Search algorithms (search engine algorithm) - a special mathematical formula with the help of which search engine decides which websites to give you in a search result. It is well known that search engines find sites through specific keywords and phrases. Search algorithms are used to find websites that match the search request of the user.
And today I would like to tell you something more about this and our example is Goggle's algorithms.
The logic of the work of search engines is often the same: to collect information from all web pages on the network and process this data so it would be convenient for a search.
And now let's talk more about it.
Algorithms of direct and inverted indexes
It is obvious that the method of a simple search through all pages stored in the database will not be optimal. This method is called direct search algorithm, and despite the fact that this method can surely find the right information without missing anything important, it is not suitable for handling large amounts of data, because the search will take too much time.
Therefore, to work effectively with large volumes of data an algorithm of inverted indexes was developed. And, it is used by major of search engines in the world. Therefore, we discuss it in more detail and look at how it works.
When using an algorithm of inverted indexes there is made a transformation of documents into text files containing a list of the available words.
The words in these lists (index files) are arranged in alphabetical order and next to each of them there are coordinates of those places where these words were on a web page.
Search engines are looking for information not on the Internet, but in the inverted indexes. Although direct indexes (original text) are also stored.

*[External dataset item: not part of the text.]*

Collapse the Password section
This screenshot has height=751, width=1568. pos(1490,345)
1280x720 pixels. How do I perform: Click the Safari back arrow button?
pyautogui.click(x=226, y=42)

The algorithm of inverted indexes is used by all systems, because it allows to speed up the process, but there will be a loss of information due to distortions introduced with the conversion of the document into the index file.
The mathematical model used for ranking
A mathematical model that simplifies the process of finding relevant web pages and a process of determining the relevance of such documents to the request is used for an inverted search. The more it corresponds to this request, the higher it should be in the search results.
So the main task of the mathematical model – is to search for pages with inverted indexes that correspond to this request and its sorting in relevance descending order.
The search engine should not only provide a list of Web pages on which there are words from your request. It should make the sorting by relevance.
The mathematical model used by all search engines belongs to a vector class. It uses a concept such as the weight of the document in relation to a specific user request.
In the basic vector model weight of a document is calculated based on two main parameters: the term frequency and inverse document frequency.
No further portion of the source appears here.